┌────────

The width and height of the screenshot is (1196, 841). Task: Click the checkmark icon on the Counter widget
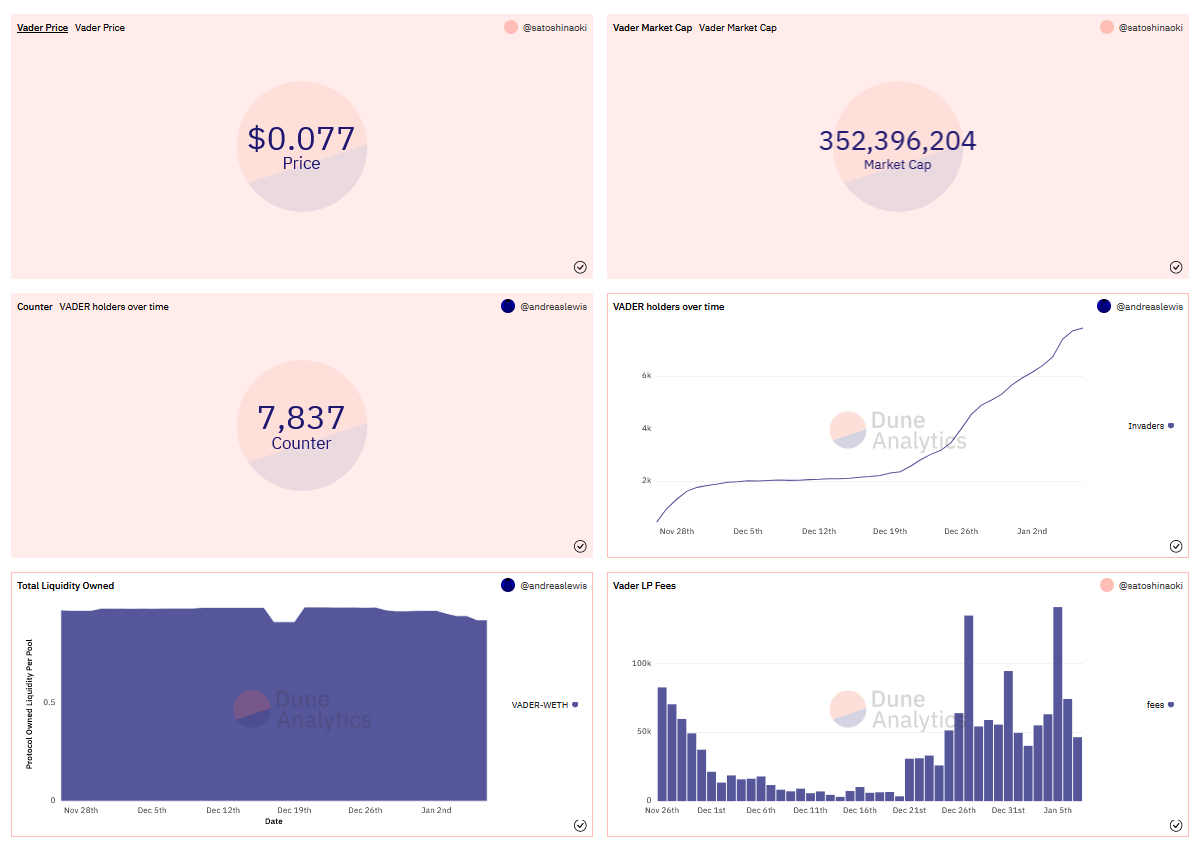point(580,546)
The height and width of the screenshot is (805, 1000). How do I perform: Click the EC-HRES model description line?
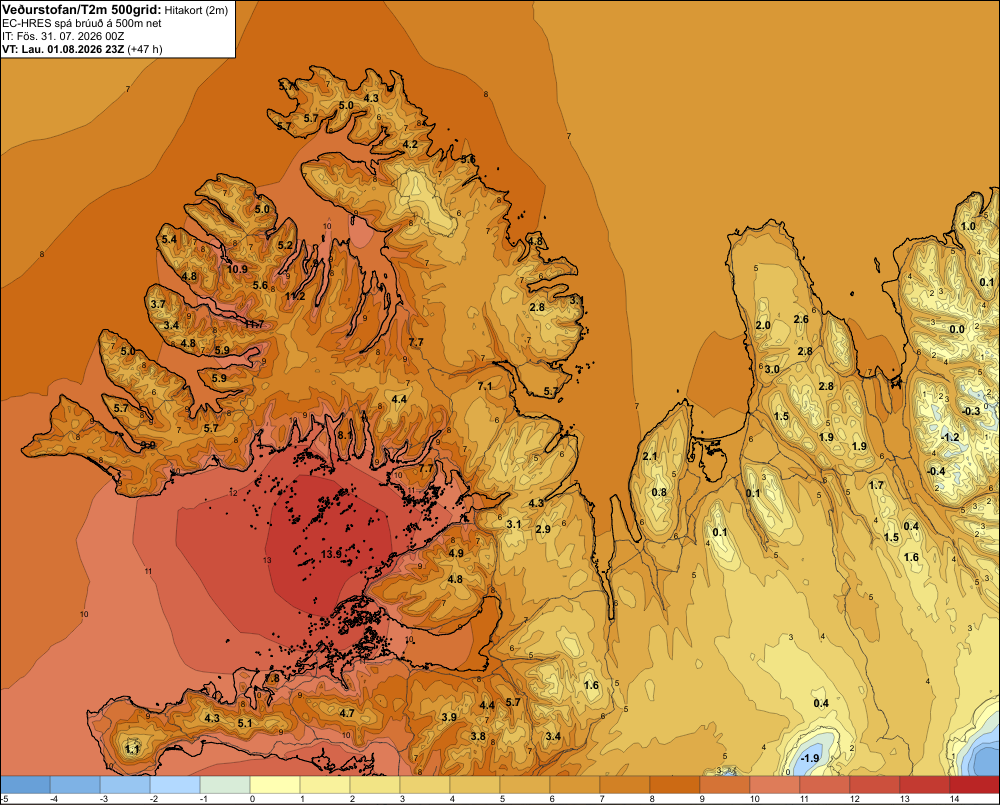(82, 24)
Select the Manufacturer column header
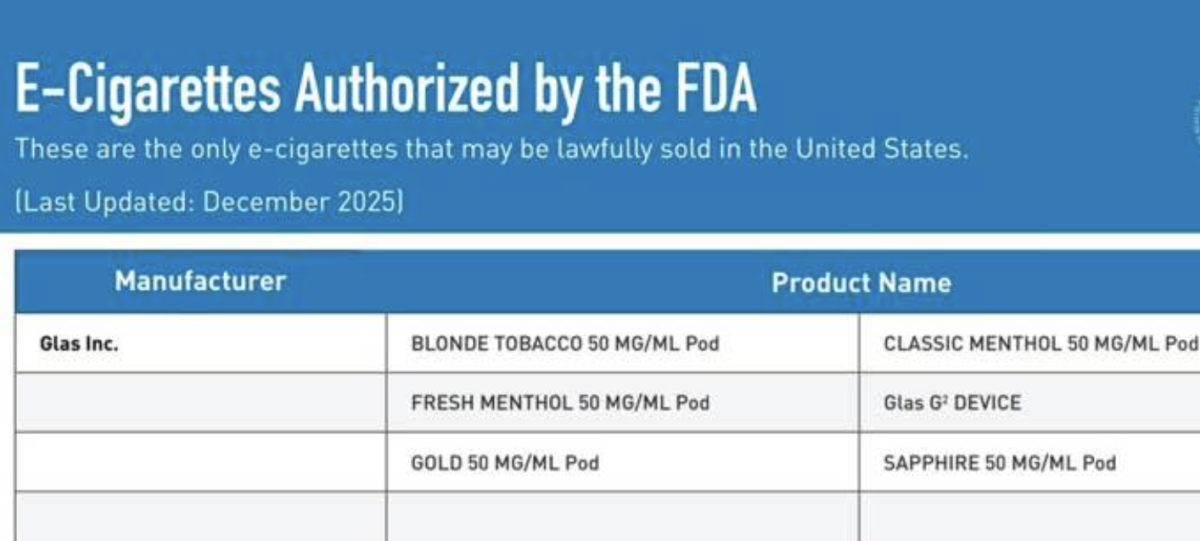The width and height of the screenshot is (1200, 541). pos(200,282)
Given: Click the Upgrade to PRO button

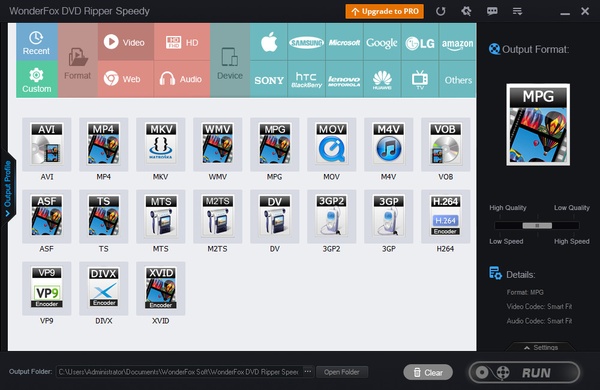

└────────

§ **THE TASK**: Everything from the line holding "Select the Manufacturer column header" to the close of the records should be written out exactly, both ends included, with pictures omitted.

§ **RESULT BELOW**:
Select the Manufacturer column header
The width and height of the screenshot is (1200, 541). pos(200,282)
Given: Click the Upgrade to PRO button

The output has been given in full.